-- Start of SOURCE --

Dashboard > Community Wiki > ... > Deployment > Run Magnolia as a windows service
Run Magnolia as a windows service Log In View a printable version of the current page.

Added by GrĂ©gory Joseph , last edited by Olivier Marti on Aug 20, 2008  (view change)
Labels: 

The more I work with Magnolia the more I like it . This morning I was trying to run Magnolia as a Windows service. Well, I achieved it but through a dirty and, in my opinion, very ineficcient way. This article has been applied & tested sucessfully on a Windows 2000 Server box with Magnolia 1.1 and J2SDK 1.4.2_04:

  • First of all set your JAVA_HOME variable on the 'Environment variables' Windows dialog.
  • Magnolia is based on the 'two-stages' concept (the 'author' and 'public' stages, that's running two instances of Tomcat, one for each 'stage'). Each 'stage' has associated with it two .bat files that start and stop the 'stage', the files are startup.bat and shutdown.bat (located both at /bin folder).

-- End of SOURCE --

EXERCISE ▸
Reproduce the section of the wiki page that begins with the words containing "The more I work" and ends with "variables' Windows dialog.". The listing comes from a source unrelated to the wiki page.

-- Start of INFORMATION SUPPLIED --

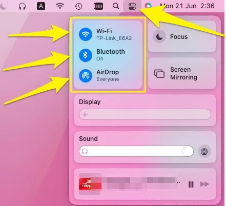The height and width of the screenshot is (206, 226).
Task: Open input source A menu bar icon
Action: click(x=41, y=6)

-- End of INFORMATION SUPPLIED --

FULL ANSWER ▸
The more I work with Magnolia the more I like it . This morning I was trying to run Magnolia as a Windows service. Well, I achieved it but through a dirty and, in my opinion, very ineficcient way. This article has been applied & tested sucessfully on a Windows 2000 Server box with Magnolia 1.1 and J2SDK 1.4.2_04:

  • First of all set your JAVA_HOME variable on the 'Environment variables' Windows dialog.